Shilpa Medicare Limited has announced the receipt of the Good Manufacturing Practice (GMP) Certification for its Unit VII in Nacharam, Hyderabad, from the European Medicines Agency (EMA), Austria. This certification follows a successful inspection conducted from September 24 to September 26, 2024.
The Unit VII facility includes an Analytical Services Division (Quality Control) and a Bio-Analytical Department, both of which are already approved by the USFDA. This marks the first European inspection for the unit’s QC laboratory, which is responsible for testing drug substances, raw materials, packaging materials, and finished products.

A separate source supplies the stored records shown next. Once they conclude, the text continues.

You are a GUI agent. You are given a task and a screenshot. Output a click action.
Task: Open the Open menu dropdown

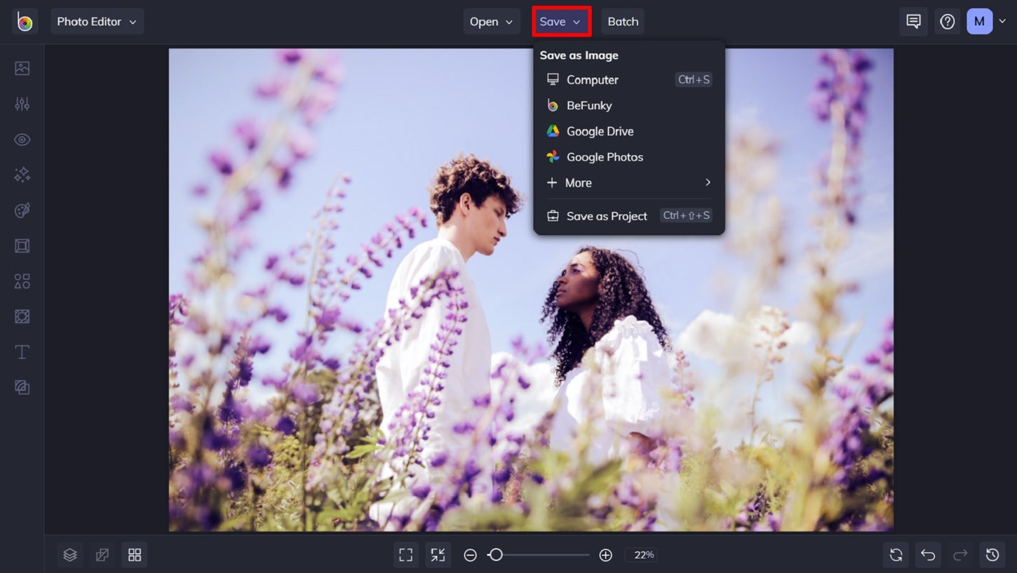pos(492,21)
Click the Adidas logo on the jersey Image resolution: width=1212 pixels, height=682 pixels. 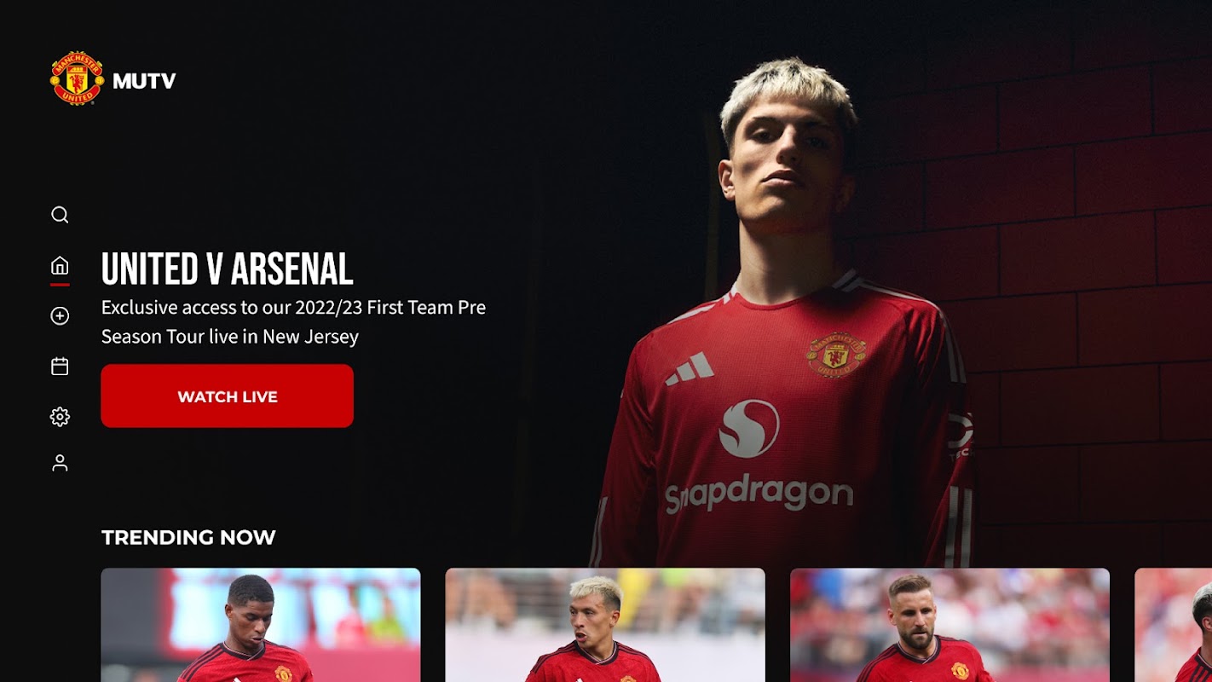coord(689,369)
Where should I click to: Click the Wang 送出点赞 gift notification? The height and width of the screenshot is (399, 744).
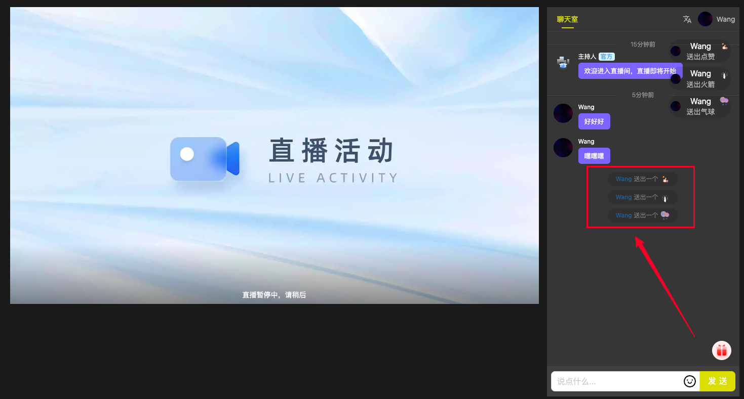700,52
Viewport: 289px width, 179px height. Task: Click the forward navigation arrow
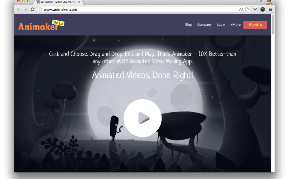pyautogui.click(x=25, y=9)
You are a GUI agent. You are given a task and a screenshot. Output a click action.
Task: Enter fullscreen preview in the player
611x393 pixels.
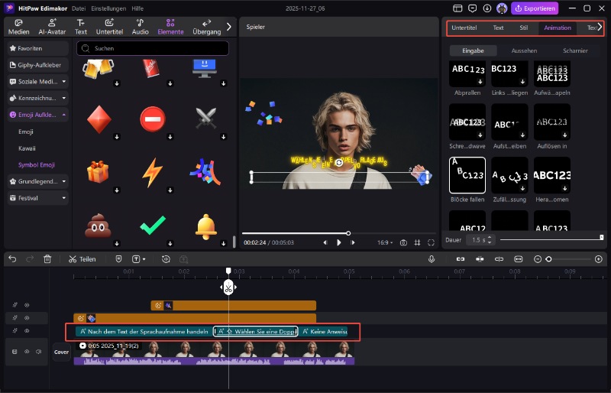pyautogui.click(x=432, y=242)
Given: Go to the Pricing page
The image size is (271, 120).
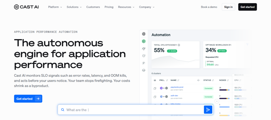Looking at the screenshot, I should [109, 7].
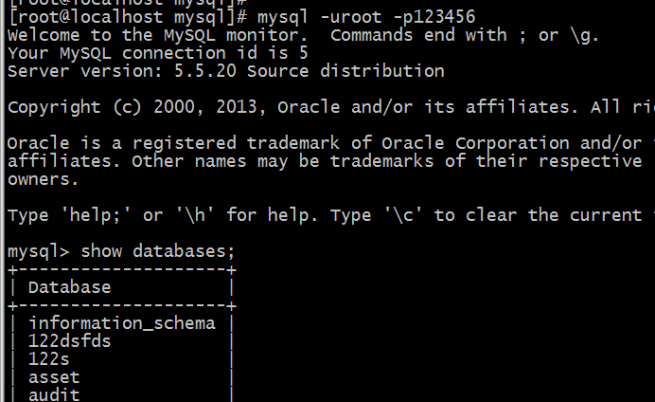
Task: Click the mysql> prompt
Action: pos(39,252)
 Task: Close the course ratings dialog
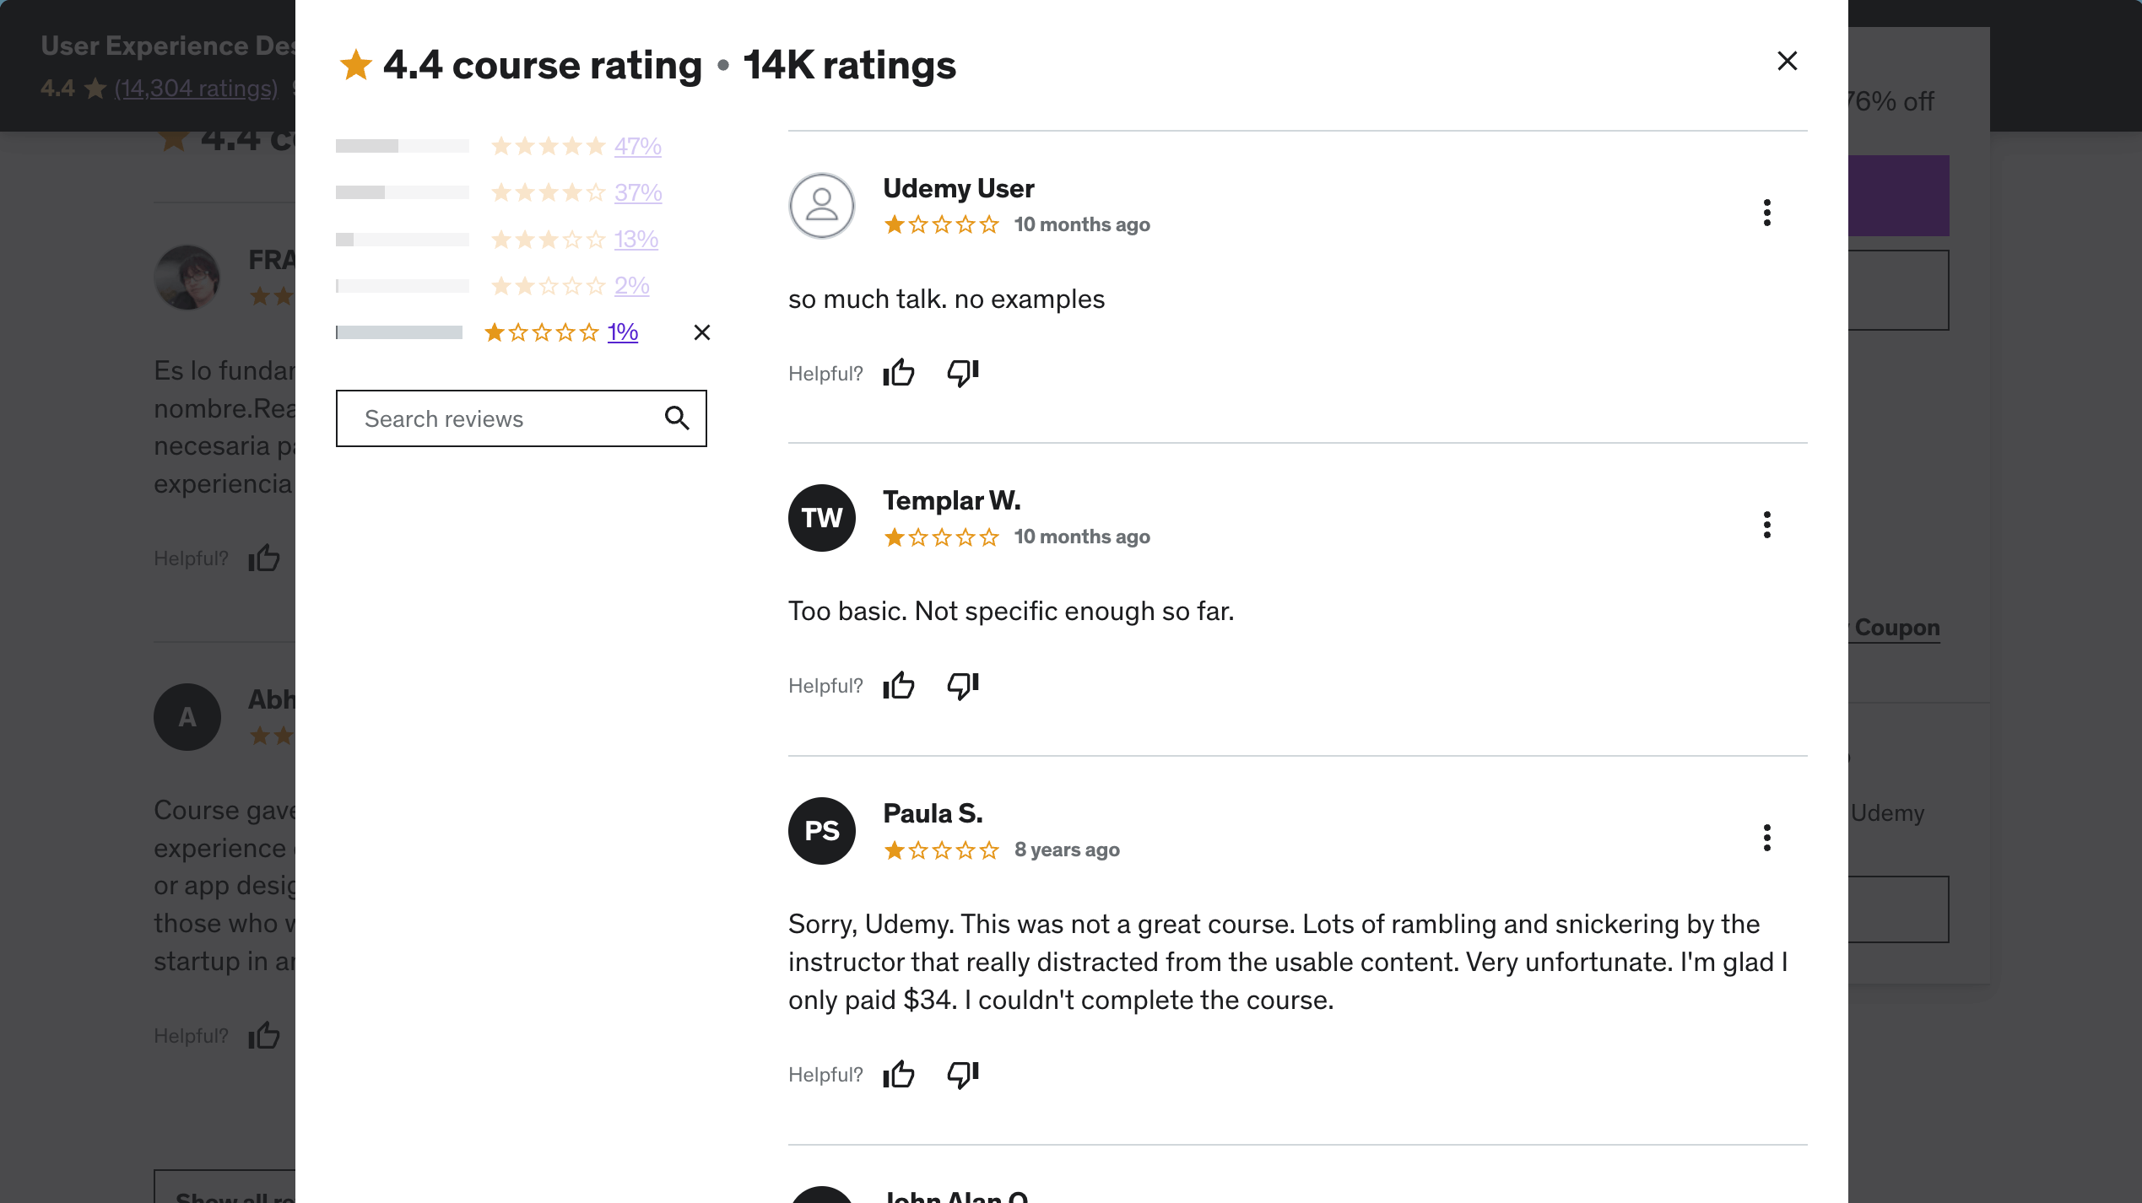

The facility also handles analytical activities such as method validation and method transfers, ensuring product release for markets in the US, EU, and other regions.
About Shilpa Medicare
Shilpa Medicare is a leading pharmaceutical group specializing in niche Oncology and Non-Oncology APIs, peptides, polymers, and advanced finished dosage formulations such as orally dispersible films and transdermal patches. It also has a robust biological portfolio and offers comprehensive CDMO services. With four R&D units and seven manufacturing facilities, Shilpa is committed to innovation and quality in its pharmaceutical solutions.
The GMP certification reinforces Shilpa Medicare’s commitment to maintaining the highest quality standards in its global operations.